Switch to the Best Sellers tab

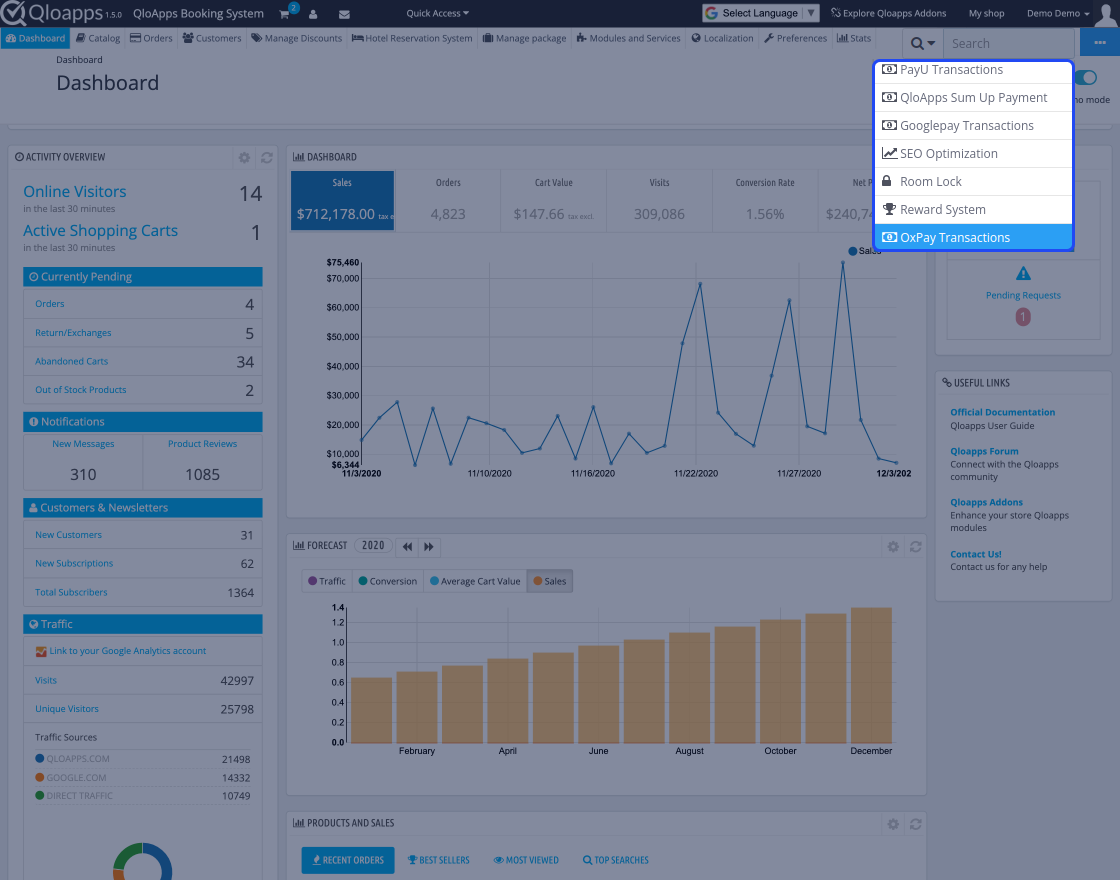(439, 859)
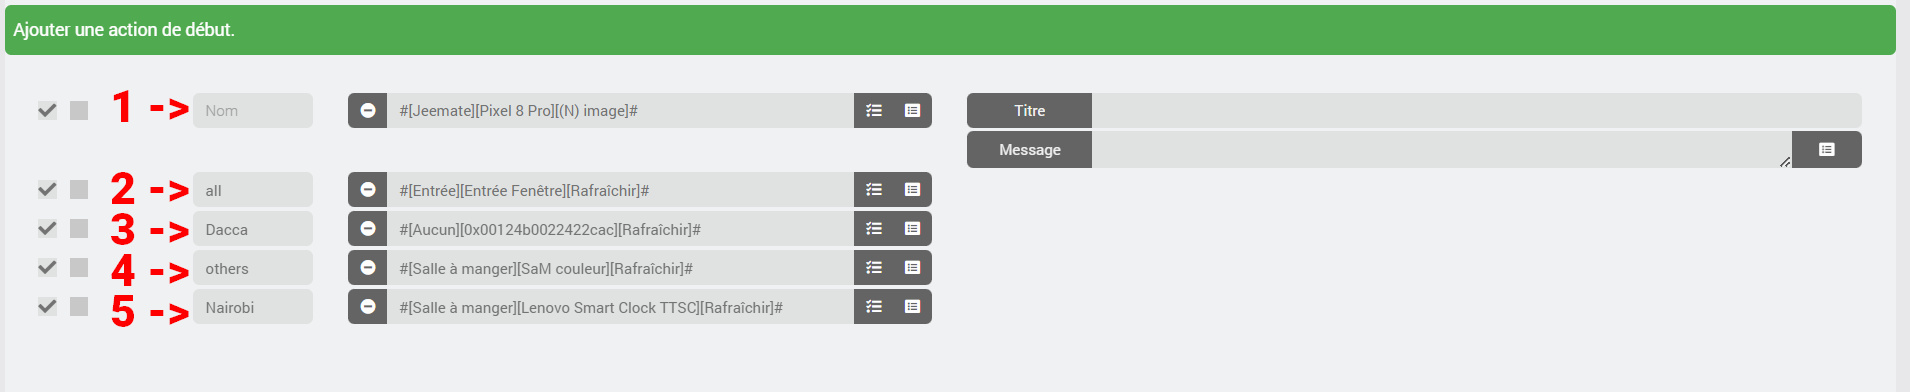Viewport: 1910px width, 392px height.
Task: Grab the Message textarea resize handle
Action: pyautogui.click(x=1785, y=161)
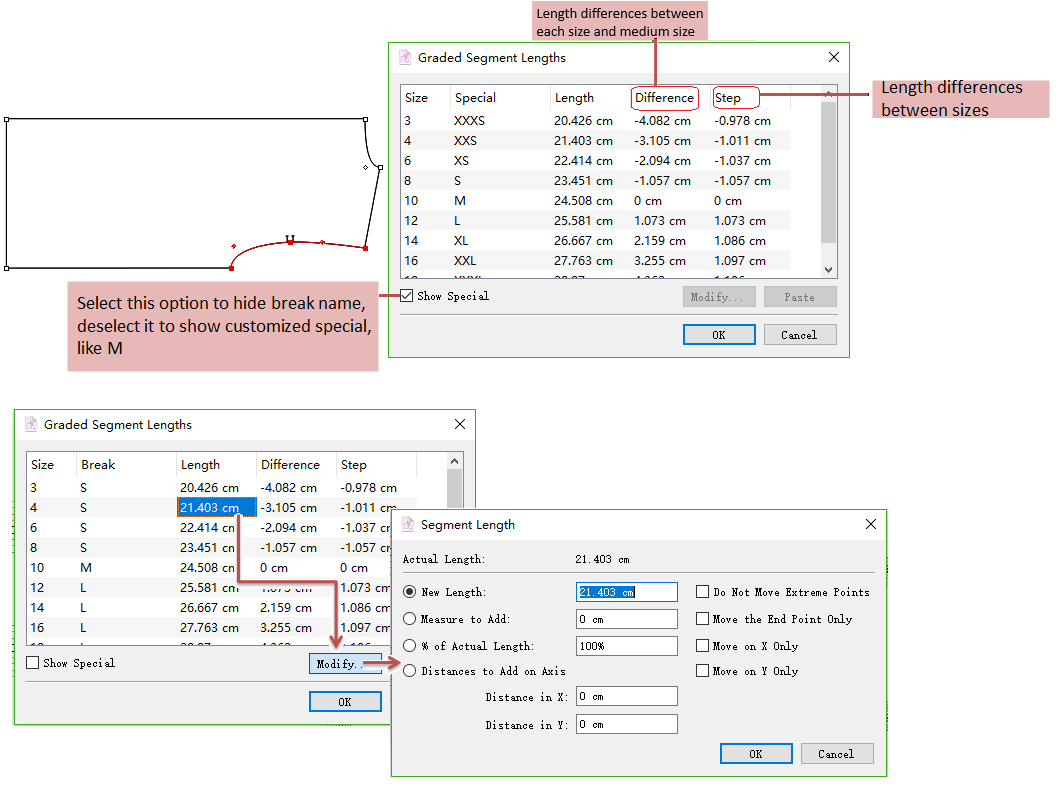Click Cancel in upper Graded Segment Lengths

tap(799, 335)
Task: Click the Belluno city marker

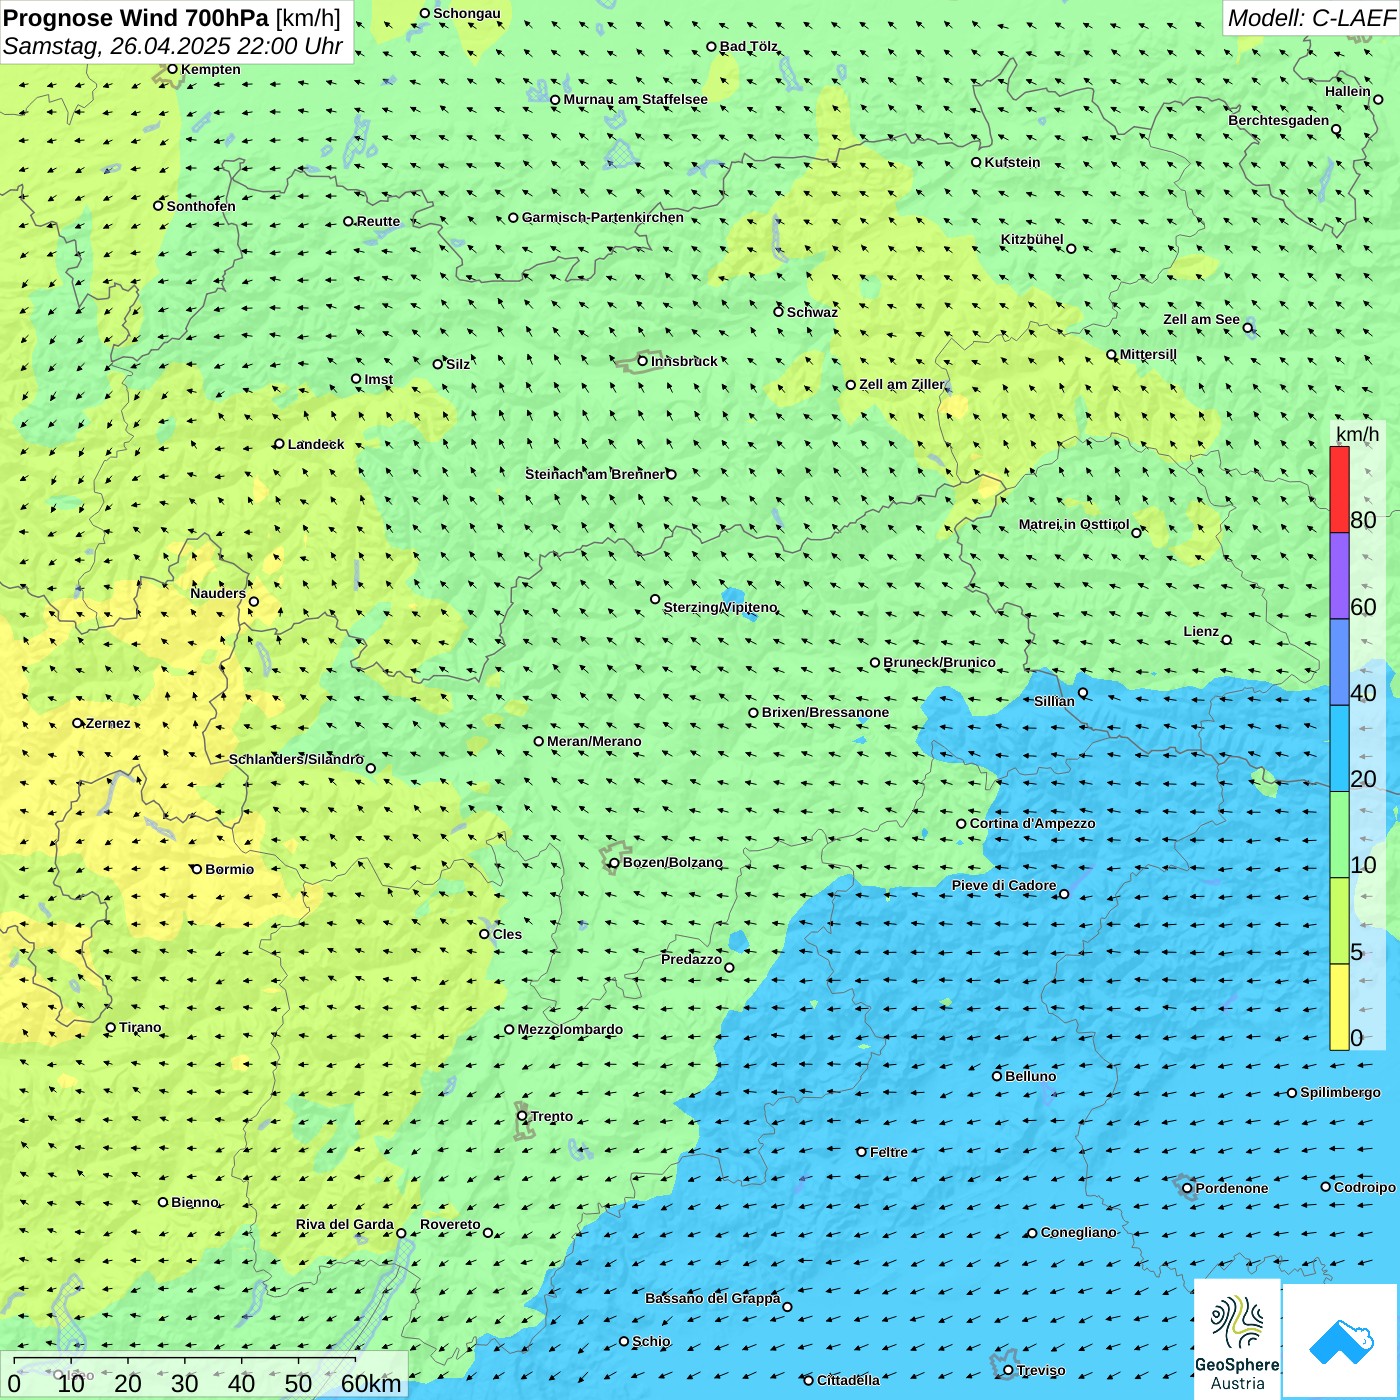Action: 997,1076
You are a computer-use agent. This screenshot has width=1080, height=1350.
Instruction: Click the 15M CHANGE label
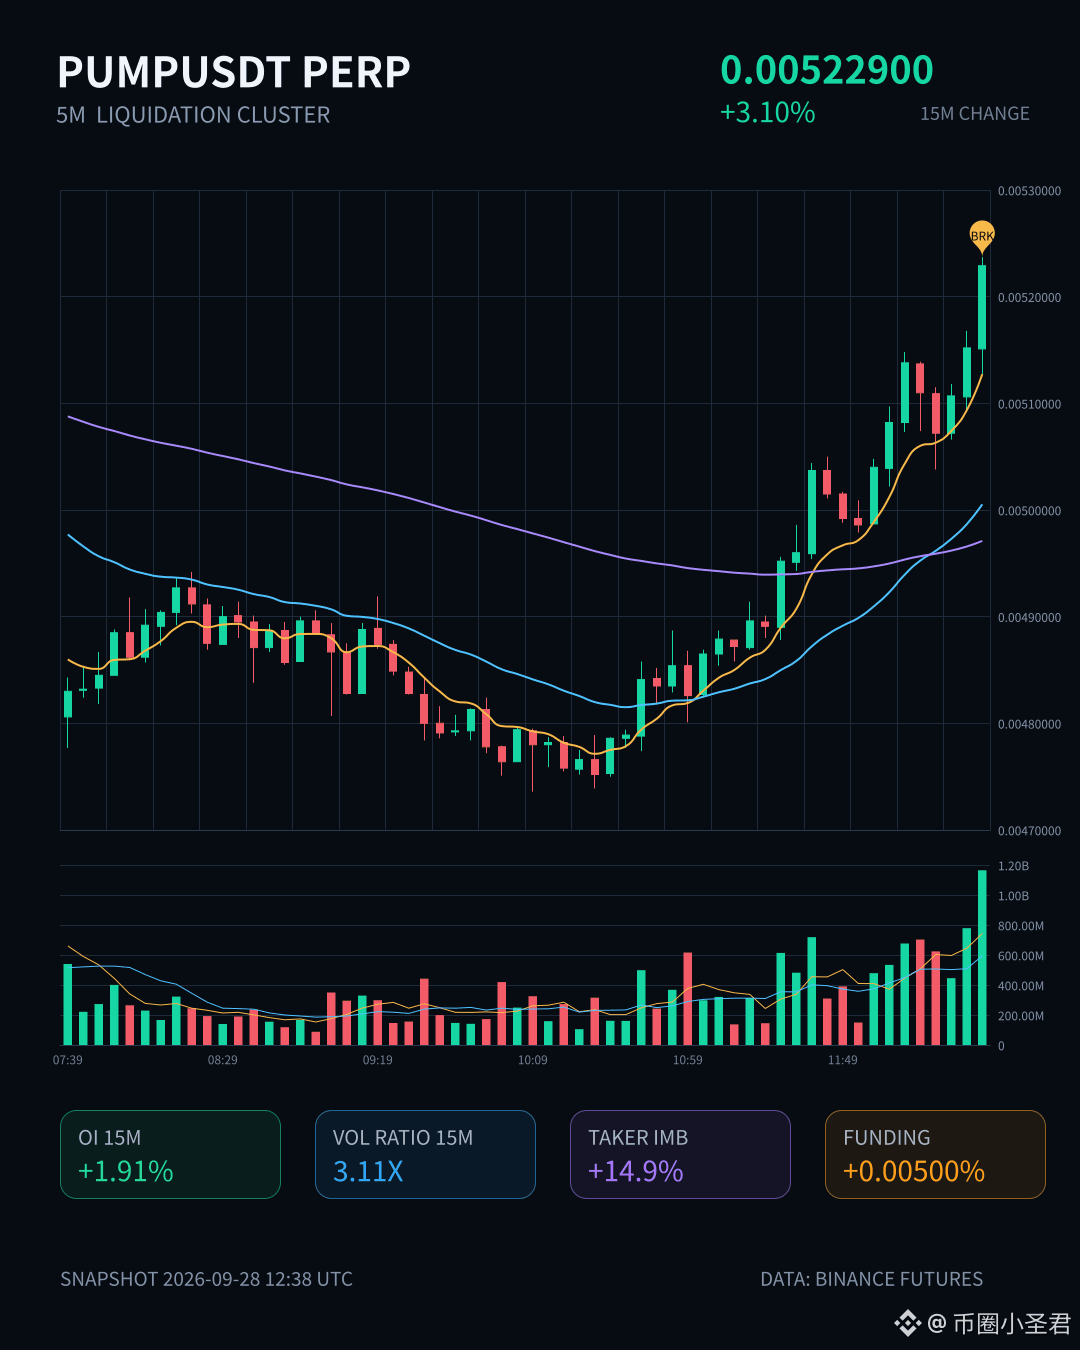pyautogui.click(x=975, y=114)
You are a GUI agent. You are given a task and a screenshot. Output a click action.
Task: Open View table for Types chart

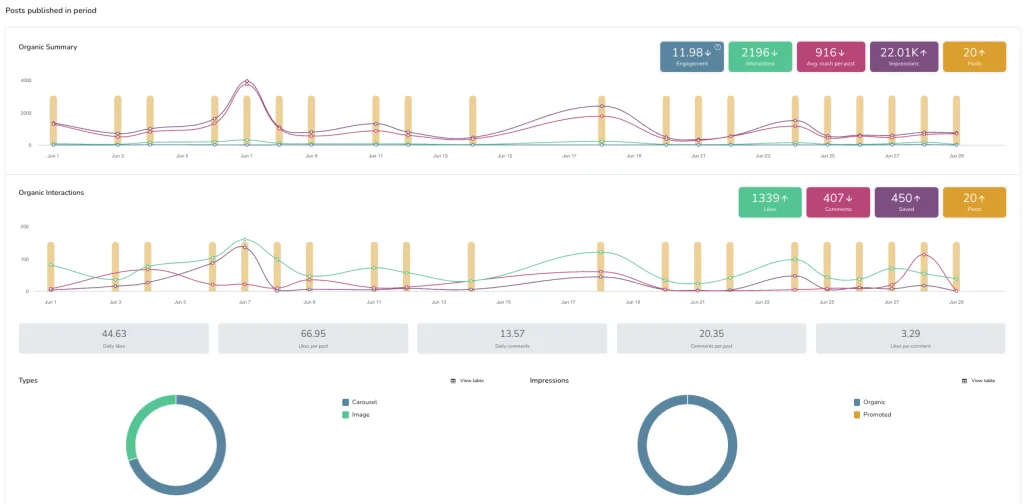tap(472, 381)
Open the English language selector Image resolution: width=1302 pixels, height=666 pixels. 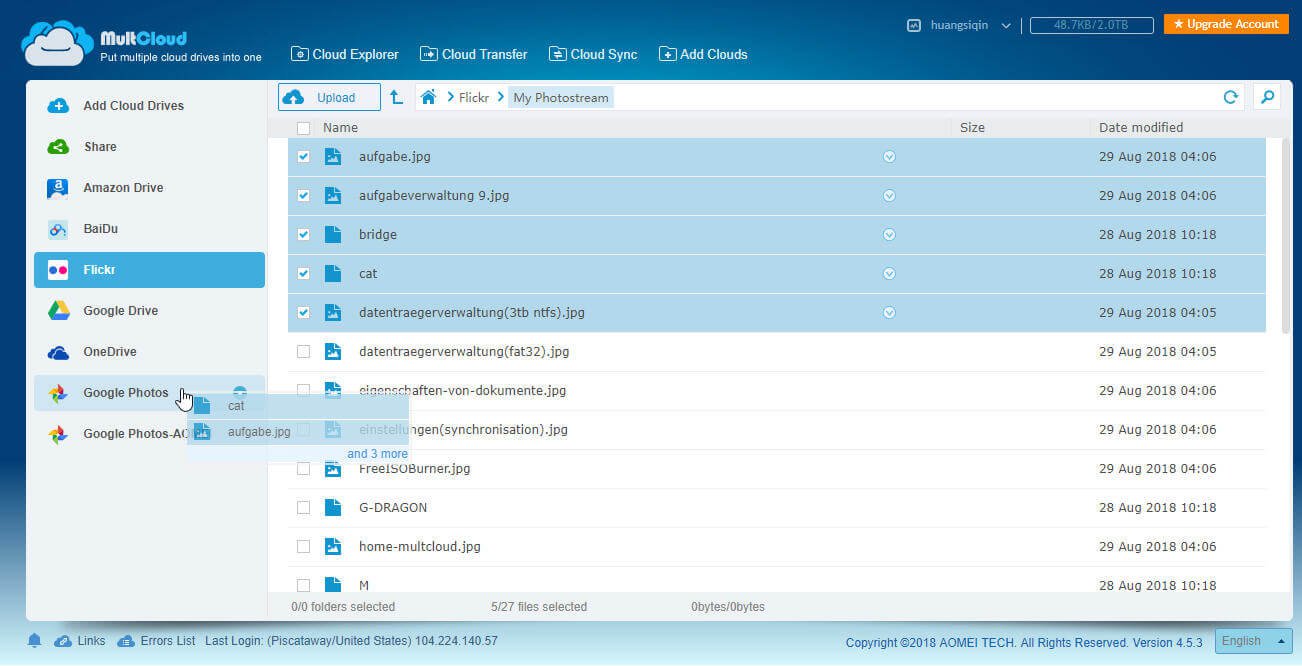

- - - -

Only the number is wanted: how many lines in the entries above include the word "screenshot"?

2